Required work → Convert the lines below into a JSON list of strings, one string per line, omitting blank lines.

--- START OF Input rows ---

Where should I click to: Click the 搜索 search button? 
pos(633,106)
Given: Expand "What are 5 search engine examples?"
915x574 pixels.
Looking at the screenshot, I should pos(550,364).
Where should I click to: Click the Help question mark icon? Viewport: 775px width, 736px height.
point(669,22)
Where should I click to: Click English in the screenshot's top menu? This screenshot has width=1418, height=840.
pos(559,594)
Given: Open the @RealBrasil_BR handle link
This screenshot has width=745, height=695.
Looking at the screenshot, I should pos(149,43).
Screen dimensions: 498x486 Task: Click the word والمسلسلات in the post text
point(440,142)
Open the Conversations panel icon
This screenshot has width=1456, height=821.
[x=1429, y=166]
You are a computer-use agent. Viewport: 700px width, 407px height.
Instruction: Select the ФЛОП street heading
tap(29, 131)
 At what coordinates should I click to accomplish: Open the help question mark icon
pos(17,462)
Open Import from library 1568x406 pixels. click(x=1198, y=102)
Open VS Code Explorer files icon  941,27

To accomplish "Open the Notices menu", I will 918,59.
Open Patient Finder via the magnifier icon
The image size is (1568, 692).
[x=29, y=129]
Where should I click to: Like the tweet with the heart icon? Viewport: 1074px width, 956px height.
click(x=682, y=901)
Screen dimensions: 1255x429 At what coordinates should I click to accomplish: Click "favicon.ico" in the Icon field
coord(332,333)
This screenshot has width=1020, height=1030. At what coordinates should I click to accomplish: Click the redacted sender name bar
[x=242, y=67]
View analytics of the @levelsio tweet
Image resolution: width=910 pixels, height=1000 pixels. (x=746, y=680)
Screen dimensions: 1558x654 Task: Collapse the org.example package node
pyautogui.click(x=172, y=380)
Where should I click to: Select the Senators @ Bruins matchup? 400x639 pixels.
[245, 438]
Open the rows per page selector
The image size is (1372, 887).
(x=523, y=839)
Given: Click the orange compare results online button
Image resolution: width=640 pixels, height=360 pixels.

--- END OF Input rows ---

Solution for this task →
[
  "Where should I click to: Click the 搜索 search button? ",
  "pos(633,106)",
  "Given: Expand \"What are 5 search engine examples?\"",
  "915x574 pixels.",
  "Looking at the screenshot, I should pos(550,364).",
  "Where should I click to: Click the Help question mark icon? Viewport: 775px width, 736px height.",
  "point(669,22)",
  "Where should I click to: Click English in the screenshot's top menu? This screenshot has width=1418, height=840.",
  "pos(559,594)",
  "Given: Open the @RealBrasil_BR handle link",
  "This screenshot has width=745, height=695.",
  "Looking at the screenshot, I should pos(149,43).",
  "Screen dimensions: 498x486 Task: Click the word والمسلسلات in the post text",
  "point(440,142)",
  "Open the Conversations panel icon",
  "This screenshot has width=1456, height=821.",
  "[x=1429, y=166]",
  "You are a computer-use agent. Viewport: 700px width, 407px height.",
  "Instruction: Select the ФЛОП street heading",
  "tap(29, 131)",
  " At what coordinates should I click to accomplish: Open the help question mark icon",
  "pos(17,462)",
  "Open Import from library 1568x406 pixels. click(x=1198, y=102)",
  "Open VS Code Explorer files icon  941,27",
  "To accomplish \"Open the Notices menu\", I will 918,59.",
  "Open Patient Finder via the magnifier icon",
  "The image size is (1568, 692).",
  "[x=29, y=129]",
  "Where should I click to: Like the tweet with the heart icon? Viewport: 1074px width, 956px height.",
  "click(x=682, y=901)",
  "Screen dimensions: 1255x429 At what coordinates should I click to accomplish: Click \"favicon.ico\" in the Icon field",
  "coord(332,333)",
  "This screenshot has width=1020, height=1030. At what coordinates should I click to accomplish: Click the redacted sender name bar",
  "[x=242, y=67]",
  "View analytics of the @levelsio tweet",
  "Image resolution: width=910 pixels, height=1000 pixels. (x=746, y=680)",
  "Screen dimensions: 1558x654 Task: Collapse the org.example package node",
  "pyautogui.click(x=172, y=380)",
  "Where should I click to: Select the Senators @ Bruins matchup? 400x639 pixels.",
  "[245, 438]",
  "Open the rows per page selector",
  "The image size is (1372, 887).",
  "(x=523, y=839)",
  "Given: Click the orange compare results online button",
  "Image resolution: width=640 pixels, height=360 pixels."
]